Patches are used to be made, given and worn solely to signify ranks and accomplishments, or make one’s identity or belongingness to a group obvious. The classical examples of groups or units that have long been using this are the military and boy scouts. In the military, different patch designs are attached to each infantryman’s uniform to denote rank, group and designation. On the other hand, in the boy scouts, a patch is usually given to an individual as a substitute for trophy or medal after he accomplishes a significant task or reaches a specific goal.
However, as time passed by, patch usage became broader. It is no longer used exclusively for formalities. In fact, especially for the teens, wearing a patch is now more often done to improve aesthetics. Because of this, there has been a constant increase in demand for custom patch. Subsequently, patch manufacturing also improved to suit every man’s taste and reason for wearing this accessory. Of the many developments in patch making, perhaps one of the most important is the invention of different patch backings.
Traditional Sew-On Patch
Technically, this choice is not a backing option per se because you do not need a special backing to sew a patch over a garment. This patch is the most popular nowadays. In fact, most of the patches made today are still in this traditional form – the embroidered design is put on an ordinary twill. The twill kind of holds the patch embroidery and acts as the material wherein one can sew on a piece of clothing for attachment.
Of all the backing options, the sew-on patch is the most durable of all.

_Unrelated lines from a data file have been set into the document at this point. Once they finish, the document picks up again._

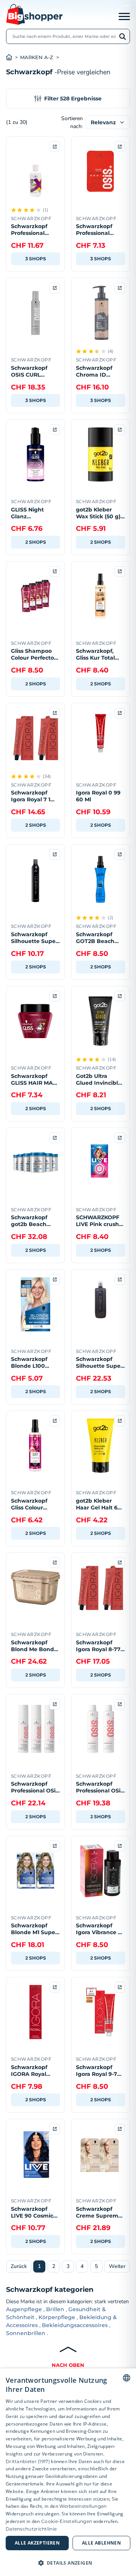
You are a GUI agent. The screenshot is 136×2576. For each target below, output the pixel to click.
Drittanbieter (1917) (28, 2461)
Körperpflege (57, 2317)
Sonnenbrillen (25, 2333)
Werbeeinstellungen (83, 2506)
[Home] (13, 57)
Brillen (55, 2309)
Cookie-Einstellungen (66, 2521)
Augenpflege (24, 2309)
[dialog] (68, 2472)
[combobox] (126, 2378)
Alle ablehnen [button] (101, 2543)
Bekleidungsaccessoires (75, 2325)
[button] (68, 2562)
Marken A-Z (36, 57)
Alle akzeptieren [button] (37, 2543)
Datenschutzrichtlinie (31, 2529)
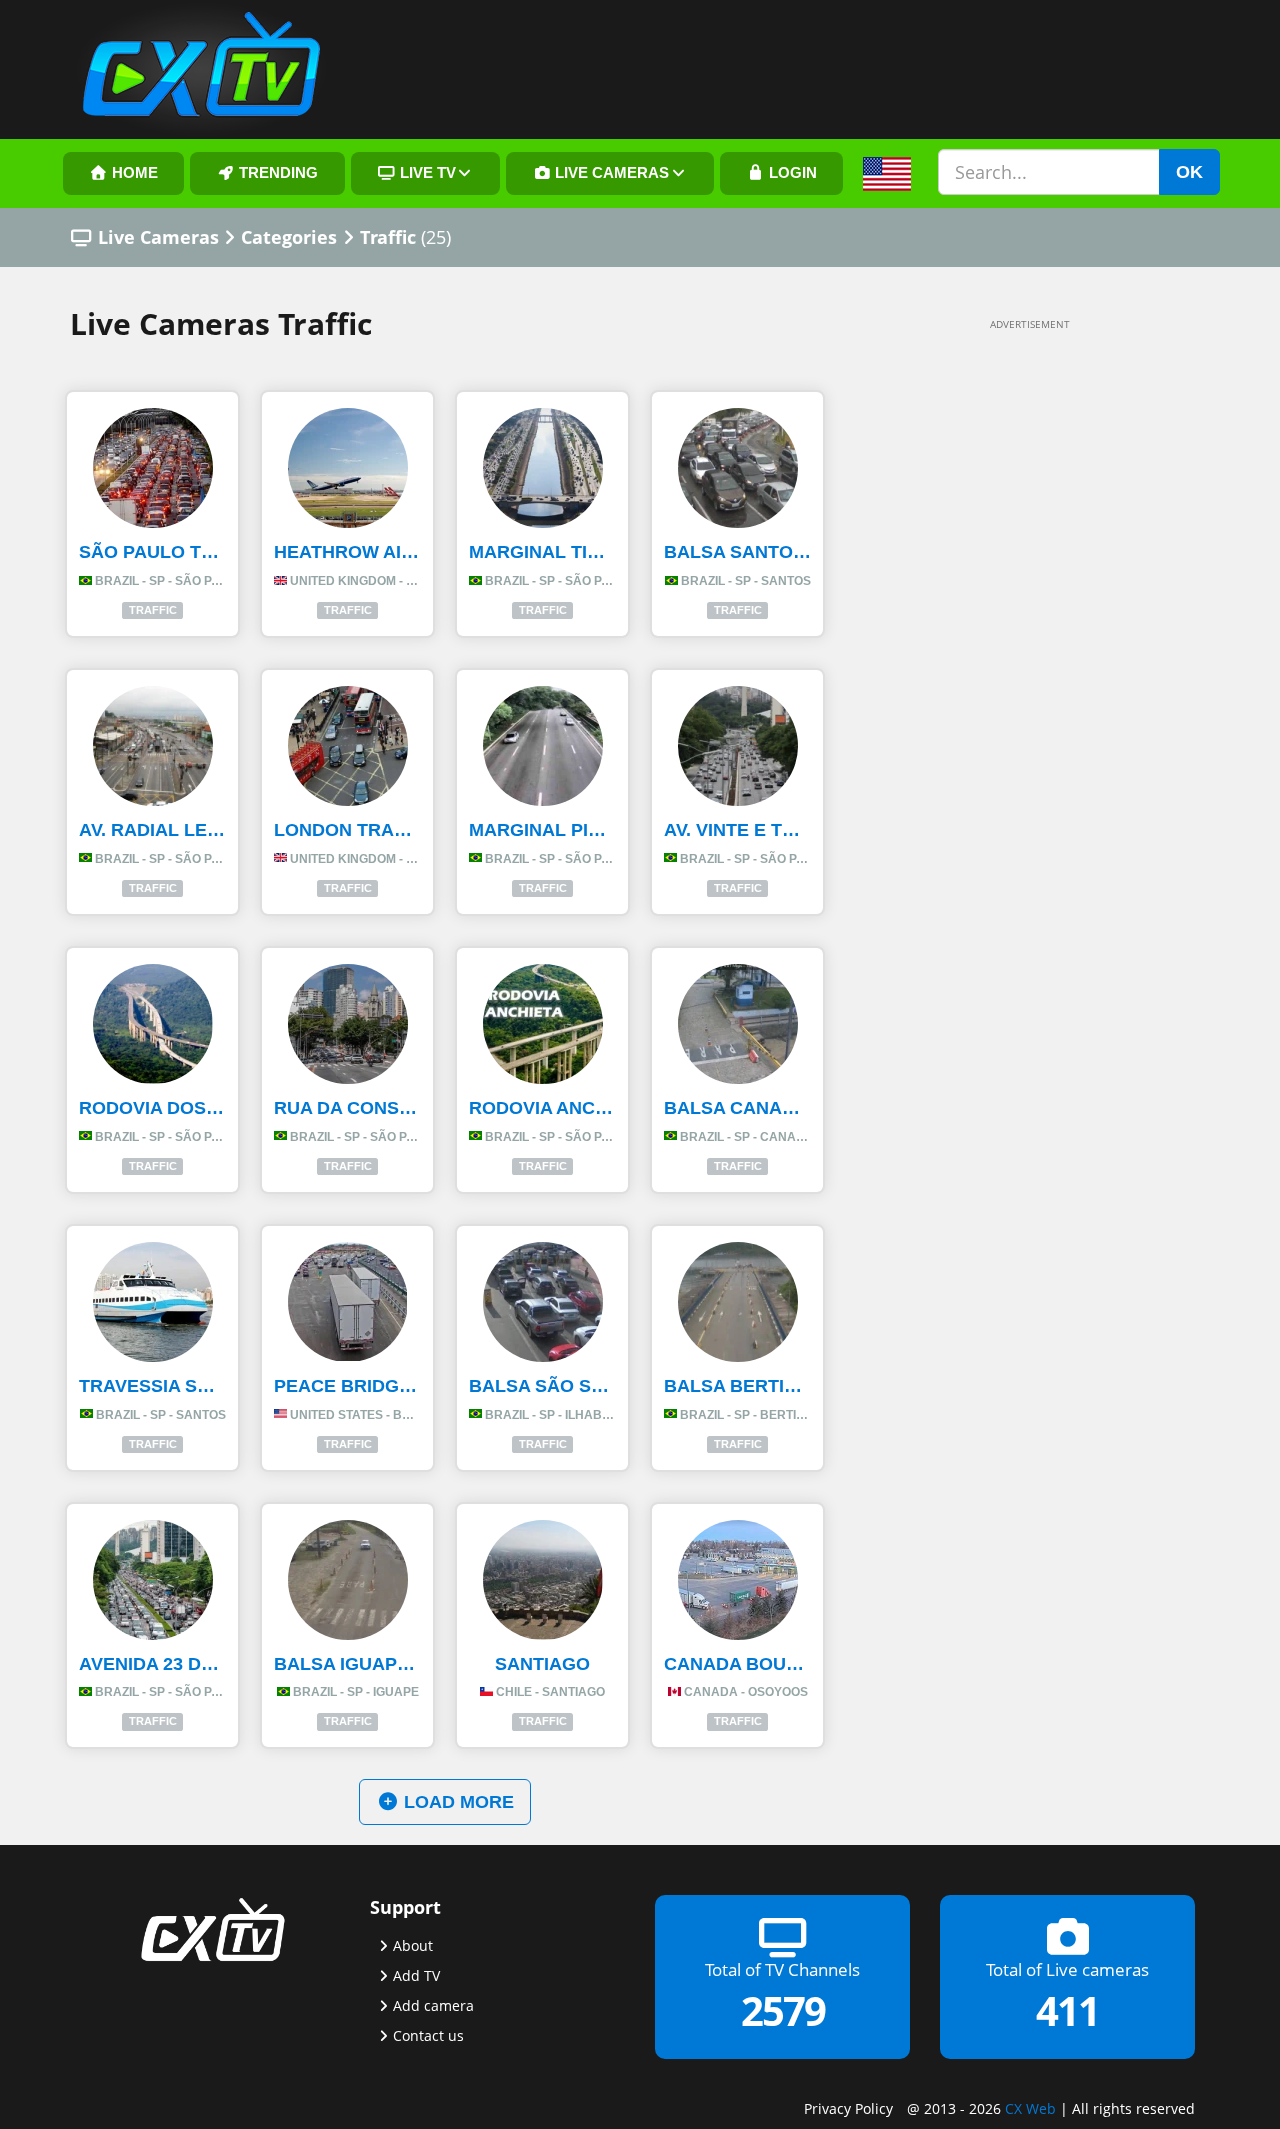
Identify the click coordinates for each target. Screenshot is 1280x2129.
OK (1189, 172)
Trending (276, 173)
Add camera (433, 2005)
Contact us (428, 2035)
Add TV (416, 1975)
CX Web (1030, 2108)
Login (791, 173)
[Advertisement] (1000, 642)
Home (133, 173)
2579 (783, 2010)
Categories (289, 237)
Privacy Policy (848, 2108)
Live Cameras (610, 173)
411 (1067, 2010)
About (413, 1945)
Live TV (426, 173)
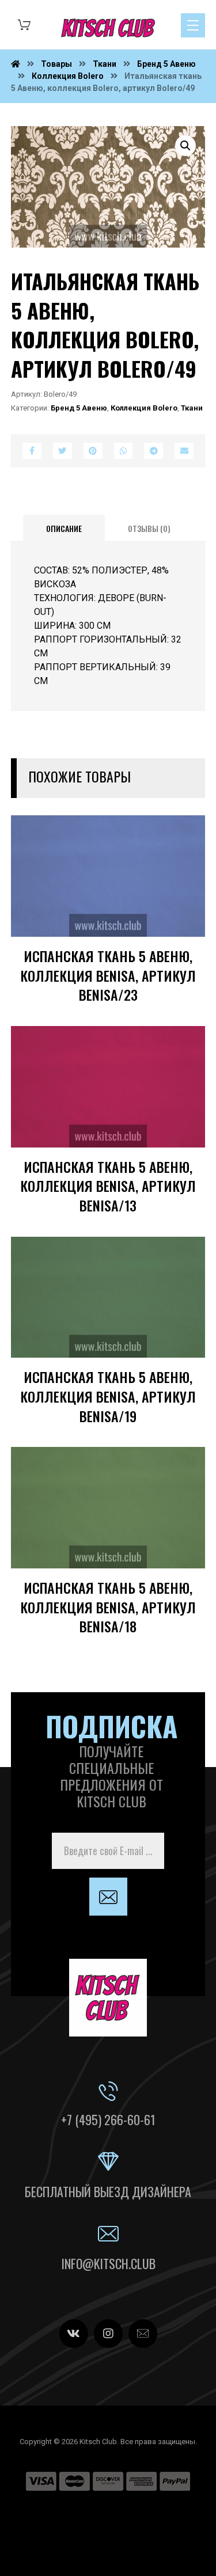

It is permanent, meaning it can still cling to where you attach it even after multiple washes, given that the sewing is done properly. However, this permanence also acts as the patch’s downside. Because it is sewn, you cannot easily remove it, especially if you intend to wear it only once. Also, it should not be attached to precious pieces of clothing as the sewing will actually damage the somewhat valuable material of the garment.
This kind of backing is made to attach to a garment via the application of heat. The heat from an external source, usually an iron, causes the backing to react and stick to the clothing underneath.
Patches that are ironed-on are not permanent. It may withstand a few wears and washes but after some time, its adhesion will weaken. Because of this, it is best to attach an iron-on patch only to clothing items worn occasionally or those that do not need frequent washes, like bags or caps. Also, a disadvantage is that this backing is not suitable for certain types of materials. Because of its application procedure, some materials, like leathers, silks or spandex, will actually be destroyed when subjected to extreme heat even for a few seconds.
For its advantage, you can easily attach this kind of patch in a matter of few seconds. Our iron-on patch only requires a maximum of thirty seconds of heat stress before it becomes fully secured to where it will be attached.
Patches that are tape-backed are the most temporary option of all. Our special adhesive can make the patch cling to almost all types of materials. However, it is only recommended for short time and short span wearing as it cannot withstand washing or extensive mobility. If patch permanence is required, this is not the ideal option. This choice is only good for those quick cloth designing and costume fixes needed for sudden Halloween parties or any other costume gatherings.
Patches with Velcro attachments are great selections for those who like to change the design of their garments frequently. With Velcro backing, one can easily attach and remove the patch when he pleases. For this reason, different patches can be interchangeably put on a same spot, depending on one’s mood or the event he is going to, without hassle. Another advantage of this is that the actual patch, which holds the embroidered design can be removed before washing, thereby minimizing its tendency for deterioration and fading due to water damage.
However for its disadvantage, Velcro attachment is not that secure compared to other patch backing types. It is somewhat loose and its sticking ability may even worsen with frequent removal and putting on of the patch.
For obvious reasons, a button loop patch is not permanent. It is only usually intended for awarding ceremonies wherein the patch is hung to the recipient’s button or lapel pin. The patch thereafter is commonly framed or displayed and never worn again.
The main advantage of this kind of backing is that it is not invasive to the garment where it will be attached. Because the patch will only be hung, needle punctures, heat application, or adhesive damage will be avoided.
When opting for buying or customizing one’s own patch, it is not enough that only the design should be thought upon thoroughly. Surely, the design gives the patch its own character, but aside from its form, one should also not forget its function so the proper kind of patch backing can be chosen.